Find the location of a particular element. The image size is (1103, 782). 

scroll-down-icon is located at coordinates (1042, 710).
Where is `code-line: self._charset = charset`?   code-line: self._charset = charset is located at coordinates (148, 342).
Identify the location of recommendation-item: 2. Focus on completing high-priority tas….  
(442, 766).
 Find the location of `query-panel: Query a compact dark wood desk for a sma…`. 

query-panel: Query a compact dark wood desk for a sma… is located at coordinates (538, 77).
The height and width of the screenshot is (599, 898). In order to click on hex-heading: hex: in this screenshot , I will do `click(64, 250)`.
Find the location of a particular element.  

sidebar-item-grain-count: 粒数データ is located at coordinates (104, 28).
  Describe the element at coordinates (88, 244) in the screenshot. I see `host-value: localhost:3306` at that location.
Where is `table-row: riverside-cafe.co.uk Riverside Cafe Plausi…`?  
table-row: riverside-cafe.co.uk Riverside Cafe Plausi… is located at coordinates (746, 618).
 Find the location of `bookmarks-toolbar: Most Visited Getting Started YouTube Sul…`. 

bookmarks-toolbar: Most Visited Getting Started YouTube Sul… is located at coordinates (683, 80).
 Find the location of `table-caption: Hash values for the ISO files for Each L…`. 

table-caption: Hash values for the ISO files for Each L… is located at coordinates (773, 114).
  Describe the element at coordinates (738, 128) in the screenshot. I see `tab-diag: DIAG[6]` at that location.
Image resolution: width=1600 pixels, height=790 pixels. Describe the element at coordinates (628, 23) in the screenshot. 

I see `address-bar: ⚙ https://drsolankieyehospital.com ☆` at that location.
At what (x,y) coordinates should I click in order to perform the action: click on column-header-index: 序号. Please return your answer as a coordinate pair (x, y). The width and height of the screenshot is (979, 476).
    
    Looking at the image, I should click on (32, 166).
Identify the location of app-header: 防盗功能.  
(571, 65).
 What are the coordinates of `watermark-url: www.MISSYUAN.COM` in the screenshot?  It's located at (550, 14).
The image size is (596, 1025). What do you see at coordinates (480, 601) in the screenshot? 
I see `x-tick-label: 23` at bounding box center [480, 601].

**WORK REQUEST:**
Rewrite the records above, replacing every occurrence of "Find the location of" with "Locate" and leaving everything else unchanged.

**SOLUTION TO THIS PROBLEM:**
Locate a particular element. The image size is (1103, 782). 

scroll-down-icon is located at coordinates (1042, 710).
Where is `code-line: self._charset = charset`?   code-line: self._charset = charset is located at coordinates (148, 342).
Identify the location of recommendation-item: 2. Focus on completing high-priority tas….  
(442, 766).
 Locate `query-panel: Query a compact dark wood desk for a sma…`. 

query-panel: Query a compact dark wood desk for a sma… is located at coordinates (538, 77).
The height and width of the screenshot is (599, 898). In order to click on hex-heading: hex: in this screenshot , I will do `click(64, 250)`.
Locate a particular element.  

sidebar-item-grain-count: 粒数データ is located at coordinates (104, 28).
  Describe the element at coordinates (88, 244) in the screenshot. I see `host-value: localhost:3306` at that location.
Where is `table-row: riverside-cafe.co.uk Riverside Cafe Plausi…`?  
table-row: riverside-cafe.co.uk Riverside Cafe Plausi… is located at coordinates (746, 618).
 Locate `bookmarks-toolbar: Most Visited Getting Started YouTube Sul…`. 

bookmarks-toolbar: Most Visited Getting Started YouTube Sul… is located at coordinates (683, 80).
 Locate `table-caption: Hash values for the ISO files for Each L…`. 

table-caption: Hash values for the ISO files for Each L… is located at coordinates (773, 114).
  Describe the element at coordinates (738, 128) in the screenshot. I see `tab-diag: DIAG[6]` at that location.
Image resolution: width=1600 pixels, height=790 pixels. Describe the element at coordinates (628, 23) in the screenshot. 

I see `address-bar: ⚙ https://drsolankieyehospital.com ☆` at that location.
At what (x,y) coordinates should I click in order to perform the action: click on column-header-index: 序号. Please return your answer as a coordinate pair (x, y). The width and height of the screenshot is (979, 476).
    
    Looking at the image, I should click on (32, 166).
Identify the location of app-header: 防盗功能.  
(571, 65).
 What are the coordinates of `watermark-url: www.MISSYUAN.COM` in the screenshot?  It's located at (550, 14).
The image size is (596, 1025). What do you see at coordinates (480, 601) in the screenshot? 
I see `x-tick-label: 23` at bounding box center [480, 601].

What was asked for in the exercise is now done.